Part 2 Lesson 9 wiki

wdhorton · March 27, 2018, 3:12am

Not quite? As I understand it, anchor boxes are just ways we decide to divide up the image, we’re not really trying to guess where things are. Though maybe you could see generating many different kinds of anchor boxes as a kind of “guessing”?

Ducky · March 27, 2018, 3:13am

So… why are we dividing up the image? I’m fundamentally missing why we need anchor boxes.

ganeshk · March 27, 2018, 3:13am

SSD Link

This paper helps with understanding

narvind2003 · March 27, 2018, 3:13am

anchor boxes are fixed, pre-determined boxes. you can choose the number and aspect ratios.
you are trying to mazimize IOU or jaccard index with each bounding box prediction(just 4 points) for each anchor box

quan.tran · March 27, 2018, 3:14am

Are there any materials about the anchor box and related technique Jeremy introduces in this lecture that we can find online? It can help make it easier to understand these concepts

rohitgeo · March 27, 2018, 3:14am

to localize the object detections

bhollan · March 27, 2018, 3:15am

@rachel Can you have him give a two-sentence sum-up of what we’re doing with the anchor boxes and how it relates to the “final product”? Like how do we know what ‘ground truth’ is in test/production?

KevinB · March 27, 2018, 3:15am

So when you say Ground Truth, this is something that somebody hand labeled probably, correct?

bhollan · March 27, 2018, 3:16am

I believe so, yes.

hiromi · March 27, 2018, 3:16am

Excel helped me a lot when I was going through the Retinanet paper.

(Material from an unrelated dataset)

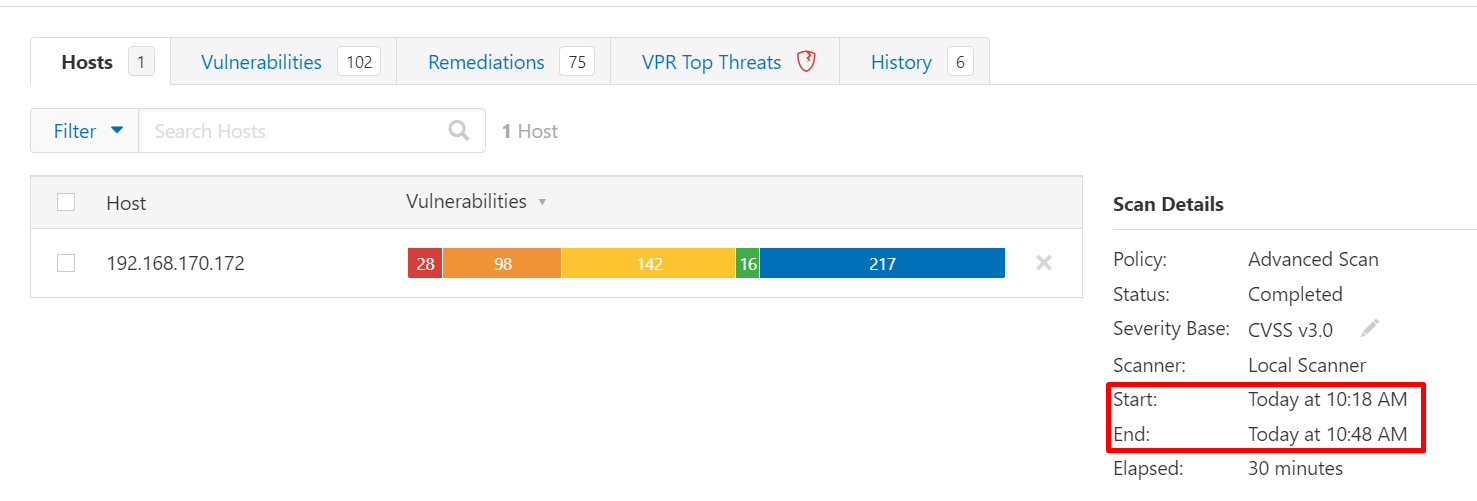
Task: Check the box for host 192.168.170.172
Action: (66, 263)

Borz · March 27, 2018, 3:16am

On ‘background’:

IIRC the main contribution of the Focal Loss (RetinaNet) paper is using a tunable-loss to filter out background activations – so that the objects you want to see don’t get drowned out (you can see a lot of the detections are 0 or bg.

anchor boxes:

Also an idea from a YOLOv2 talk: they used kNN clustering to find the most common bounding-box shapes in the training data to base anchor boxes off of.

The v1 CVPR video – this is before they used learned anchor boxes, but still useful as a starting point. The v2 video at this point, I think, talks about how they find anchors.

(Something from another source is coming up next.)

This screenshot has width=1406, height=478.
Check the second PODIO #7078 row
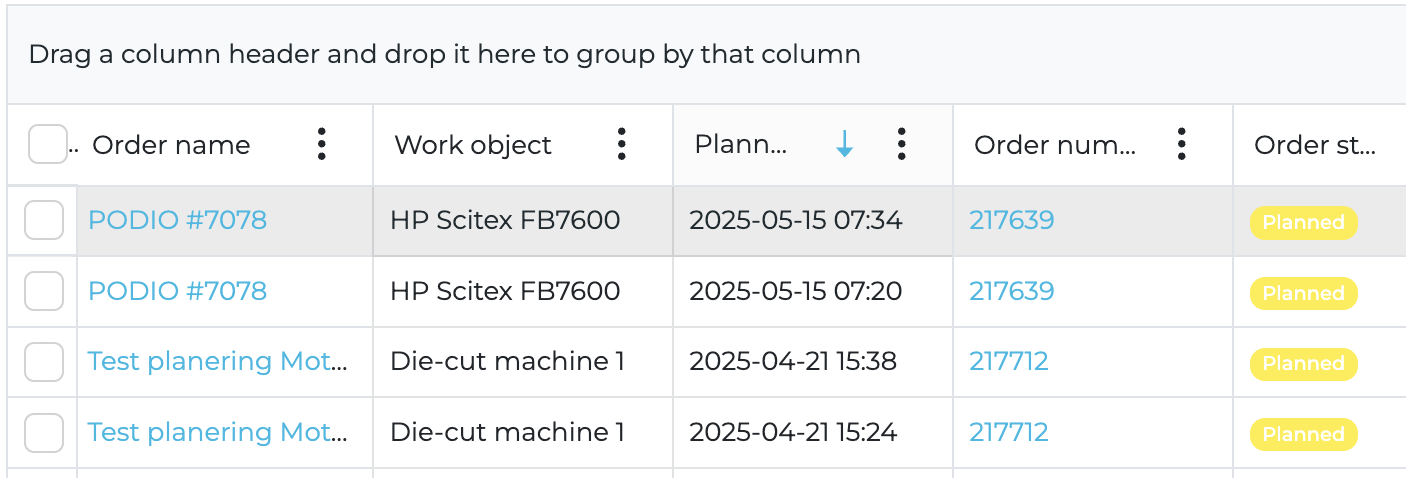point(44,291)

binga · March 27, 2018, 3:17am

Yes. Ground truth are the actual annotations given to us, along with the class labels.

Moody · March 27, 2018, 3:19am

it should be SSD (not xD), Single Shot Detection.

snagpaul · March 27, 2018, 3:19am

Could we consider the new final ground truth object a dense representation of what was sparsely present in the dataset out of the box?

YangL · March 27, 2018, 3:19am

What is the loss function describing, physically?

AmanDaVinci · March 27, 2018, 3:20am

Correct me if I’m wrong… Since YOLO has 4 numbers coordinates and plus the class outputs, it is not able to detect mutliple objects, right? There is only one bounding box in YOLO predictions?

Ducky · March 27, 2018, 3:21am

Okay, I think I get it: the anchor boxes are only for calculating the loss function?

Ray2 · March 27, 2018, 3:21am

My understanding, might be wrong though, is that anchor boxes are predefined, ratio, size, and locations. the more varieties one defines, the more IoU will be to the ground truth. (I studied yolo2, so this is my understanding. )

I would suggest @jeremy to assign some papers to read relating to the upcoming class. Maybe this helps.

Like the implementation details though. i.e. adding null-class and removing it.

mandroid6 · March 27, 2018, 3:22am

Jaccard index = area of intersection/area of union

this is for the anchor boxes with the ground truth bbx

KevinB · March 27, 2018, 3:22am

Definitely would appreciate a few papers or articles from Jeremy or others!